JUMP has evolved, over the years, from a tutoring program to a charity that trains teachers and produces free teaching guides. It also sells workbooks that cover the curriculum from Grade 1 to 8 - the profits go back into the charity.
But many in the education field remain unconvinced that JUMP offers a better way for children to learn math.
Diane Muckleston, curriculum co-ordinator at the York Region District School Board outside Toronto, says research shows that the best way to help kids understand a concept is to come up with a rich, conceptual problem that everyone in the class can help solve.
Last year, for example, she visited the class of a primary-school teacher who had noticed that all the kids were wearing odd socks. The teacher came up with the concept of a sock factory, and the kids all brought in socks. Each child was given a different number of socks and their task, as a group, was to find a strategy that would combine them.
"But it wasn't, 'This is the way you would add the numbers,'" Ms. Muckleston says. "There is a fundamental pedagogical difference in [Mr. Mighton's]thinking on how a kid learns mathematics and what the worldwide research is about it."
But Dr. Solomon disagrees. She says research does not support the idea that the "discovery" approach to teaching math is the most effective. "It is a mystery why we ever went down that route."
There is whopping evidence that memories get laid down through meaningful practice, she says, and that has to come before putting that learning to novel and clever uses in problem solving.
It is like learning to speak a language or to play a musical instrument: "The creativity comes once you have mastered the basics."
Mr. Mighton describes JUMP as guided discovery: "You need a balanced program that recognizes the strengths of the brain, that kids can make discoveries. But you also need to recognize the brains' weaknesses: We have poor short-term memories. We are easily overwhelmed by too much information. Neurologists are now saying we need practice to consolidate ideas. Sometimes we need rigorous guidance."
The idea is to provide teachers with a spectrum of approaches to find the best ones for each student.
Teaching the teacher
Mr. Mighton starts the lesson at the Mabin school with a quick introduction: "If you don't get something today, it is my fault, so stop me."
The children quickly grasp that if the sum of the digits in a number is nine, then it is divisible by nine. The number 217, however, can't be divided by nine, because two plus one plus seven is 10.
What about the remainder?

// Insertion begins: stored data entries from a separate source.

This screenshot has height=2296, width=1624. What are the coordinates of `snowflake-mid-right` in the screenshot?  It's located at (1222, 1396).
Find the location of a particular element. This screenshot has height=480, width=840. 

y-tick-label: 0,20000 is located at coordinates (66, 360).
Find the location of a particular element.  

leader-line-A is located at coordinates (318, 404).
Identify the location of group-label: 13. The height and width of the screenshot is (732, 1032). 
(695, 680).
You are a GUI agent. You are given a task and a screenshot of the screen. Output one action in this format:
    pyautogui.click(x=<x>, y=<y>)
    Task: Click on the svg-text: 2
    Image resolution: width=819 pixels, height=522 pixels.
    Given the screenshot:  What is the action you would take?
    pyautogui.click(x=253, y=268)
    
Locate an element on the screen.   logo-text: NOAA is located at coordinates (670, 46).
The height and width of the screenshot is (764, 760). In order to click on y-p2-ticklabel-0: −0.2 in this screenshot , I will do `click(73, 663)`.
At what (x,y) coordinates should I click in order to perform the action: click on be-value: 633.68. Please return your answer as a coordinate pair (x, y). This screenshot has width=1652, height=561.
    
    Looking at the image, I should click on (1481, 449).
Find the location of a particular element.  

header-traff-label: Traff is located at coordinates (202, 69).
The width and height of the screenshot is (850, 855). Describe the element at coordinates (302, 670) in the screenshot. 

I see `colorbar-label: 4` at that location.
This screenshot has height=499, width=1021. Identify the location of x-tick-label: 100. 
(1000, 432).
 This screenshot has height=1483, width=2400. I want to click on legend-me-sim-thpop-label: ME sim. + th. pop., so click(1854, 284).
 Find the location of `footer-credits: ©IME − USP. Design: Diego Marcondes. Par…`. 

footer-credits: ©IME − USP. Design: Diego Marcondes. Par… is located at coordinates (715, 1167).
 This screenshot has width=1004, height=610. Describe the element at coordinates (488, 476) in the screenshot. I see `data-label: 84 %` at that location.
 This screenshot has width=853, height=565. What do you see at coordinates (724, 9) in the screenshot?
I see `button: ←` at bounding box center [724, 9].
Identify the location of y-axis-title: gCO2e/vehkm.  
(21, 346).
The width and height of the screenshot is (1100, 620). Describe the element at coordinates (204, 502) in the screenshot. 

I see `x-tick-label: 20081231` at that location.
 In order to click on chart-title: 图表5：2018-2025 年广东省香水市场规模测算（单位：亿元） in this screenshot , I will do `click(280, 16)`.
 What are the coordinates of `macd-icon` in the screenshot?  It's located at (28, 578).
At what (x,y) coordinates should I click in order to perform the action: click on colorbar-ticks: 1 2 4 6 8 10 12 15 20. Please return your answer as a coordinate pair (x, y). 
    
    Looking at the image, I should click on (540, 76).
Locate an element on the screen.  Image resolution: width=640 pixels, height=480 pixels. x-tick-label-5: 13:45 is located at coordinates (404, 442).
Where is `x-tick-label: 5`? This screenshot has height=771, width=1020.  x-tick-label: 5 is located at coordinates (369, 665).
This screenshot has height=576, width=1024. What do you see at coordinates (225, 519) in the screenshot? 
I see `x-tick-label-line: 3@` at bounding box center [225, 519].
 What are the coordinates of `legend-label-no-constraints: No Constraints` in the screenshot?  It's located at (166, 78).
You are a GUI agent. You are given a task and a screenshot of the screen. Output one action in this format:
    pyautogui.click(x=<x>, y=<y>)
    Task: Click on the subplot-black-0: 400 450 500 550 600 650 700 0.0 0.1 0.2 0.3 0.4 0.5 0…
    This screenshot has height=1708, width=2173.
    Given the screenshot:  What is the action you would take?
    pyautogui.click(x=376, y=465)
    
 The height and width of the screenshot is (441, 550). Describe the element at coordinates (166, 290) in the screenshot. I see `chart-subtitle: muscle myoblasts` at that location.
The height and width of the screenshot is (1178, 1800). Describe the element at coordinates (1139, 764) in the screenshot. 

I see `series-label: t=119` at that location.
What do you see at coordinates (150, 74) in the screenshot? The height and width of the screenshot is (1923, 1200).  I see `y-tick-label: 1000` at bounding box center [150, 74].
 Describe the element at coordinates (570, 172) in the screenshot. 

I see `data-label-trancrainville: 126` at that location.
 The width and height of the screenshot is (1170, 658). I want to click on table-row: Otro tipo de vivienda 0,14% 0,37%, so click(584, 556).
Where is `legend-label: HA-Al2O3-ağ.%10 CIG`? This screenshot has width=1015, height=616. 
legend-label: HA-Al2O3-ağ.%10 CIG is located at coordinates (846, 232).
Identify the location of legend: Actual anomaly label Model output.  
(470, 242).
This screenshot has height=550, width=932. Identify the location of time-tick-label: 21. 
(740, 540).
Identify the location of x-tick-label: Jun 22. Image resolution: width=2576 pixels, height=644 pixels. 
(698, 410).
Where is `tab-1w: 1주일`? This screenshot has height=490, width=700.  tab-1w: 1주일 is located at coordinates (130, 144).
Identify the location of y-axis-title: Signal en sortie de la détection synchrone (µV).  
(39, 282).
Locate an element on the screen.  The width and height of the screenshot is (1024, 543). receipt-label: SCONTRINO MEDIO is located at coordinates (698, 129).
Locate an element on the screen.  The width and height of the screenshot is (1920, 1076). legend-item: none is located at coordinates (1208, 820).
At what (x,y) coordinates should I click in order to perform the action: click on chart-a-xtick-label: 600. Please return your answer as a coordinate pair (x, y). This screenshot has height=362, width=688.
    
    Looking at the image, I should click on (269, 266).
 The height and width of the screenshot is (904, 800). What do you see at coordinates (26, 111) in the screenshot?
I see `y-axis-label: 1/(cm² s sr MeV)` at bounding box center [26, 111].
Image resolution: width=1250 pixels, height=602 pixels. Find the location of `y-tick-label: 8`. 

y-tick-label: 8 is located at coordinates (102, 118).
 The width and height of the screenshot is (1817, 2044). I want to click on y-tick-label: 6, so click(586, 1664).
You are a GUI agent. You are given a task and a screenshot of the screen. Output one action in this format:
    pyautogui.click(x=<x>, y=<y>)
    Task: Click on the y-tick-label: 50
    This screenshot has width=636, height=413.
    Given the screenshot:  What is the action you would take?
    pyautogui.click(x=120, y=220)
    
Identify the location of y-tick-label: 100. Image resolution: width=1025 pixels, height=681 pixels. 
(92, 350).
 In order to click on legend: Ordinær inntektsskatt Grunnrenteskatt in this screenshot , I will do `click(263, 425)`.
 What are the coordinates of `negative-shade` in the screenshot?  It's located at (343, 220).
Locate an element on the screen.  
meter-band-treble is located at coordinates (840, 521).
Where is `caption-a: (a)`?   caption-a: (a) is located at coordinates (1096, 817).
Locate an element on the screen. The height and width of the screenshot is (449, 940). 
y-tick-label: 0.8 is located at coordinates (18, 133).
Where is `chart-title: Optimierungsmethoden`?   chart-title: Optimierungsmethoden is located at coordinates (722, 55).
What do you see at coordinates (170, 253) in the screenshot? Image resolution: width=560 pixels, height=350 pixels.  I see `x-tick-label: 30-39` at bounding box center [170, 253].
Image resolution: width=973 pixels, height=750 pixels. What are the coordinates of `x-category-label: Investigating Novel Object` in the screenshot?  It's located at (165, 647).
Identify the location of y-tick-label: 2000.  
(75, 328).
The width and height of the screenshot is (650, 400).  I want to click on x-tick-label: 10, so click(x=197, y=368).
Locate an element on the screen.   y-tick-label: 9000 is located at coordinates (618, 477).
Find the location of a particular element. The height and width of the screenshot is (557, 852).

At first, they learn a simple approach. In many cases, it will be the difference between sum of the digits and nine. So when 217 is divided by nine, the remainder will be 10 minus nine - one.
But what happens next shocks even Mr. Mighton: The class discovers a better way, one that works with all numbers. The sum of the digits of 217 is 10 - and if you add those digits, 1 plus 0, you arrive at the remainder.
"I was stunned. I didn't know that," Mr. Mighton says.
After some further practice, it is on to the easy-peasy-lemon-squeezy bonus question.
Every hand in the class shoots up. The number 121,252 is not divisible by nine, one student tells him, and the remainder will be four.
"You are brilliant," he tells them. "You are all brilliant."
Anne McIlroy is The Globe and Mail's science reporter, specializing in learning and the brain.
Practice makes perfect - if it's the right kind.
A growing body of cognitive research suggests that practice and motivation may be more important that innate talent in developing expertise in chess, music, sports or other pursuits.
One expert on expertise, Florida State University's Anders Ericsson, argues that the key is repeatedly taking on challenges that are slightly beyond your competence level, or what he calls "effortful study."
And as mathematician John Mighton says, this suggests that virtually every student, given the right kind of instruction, can get an A in math. In which case, he adds, in every class "the bell curve would be tighter and shifted to higher levels of achievement."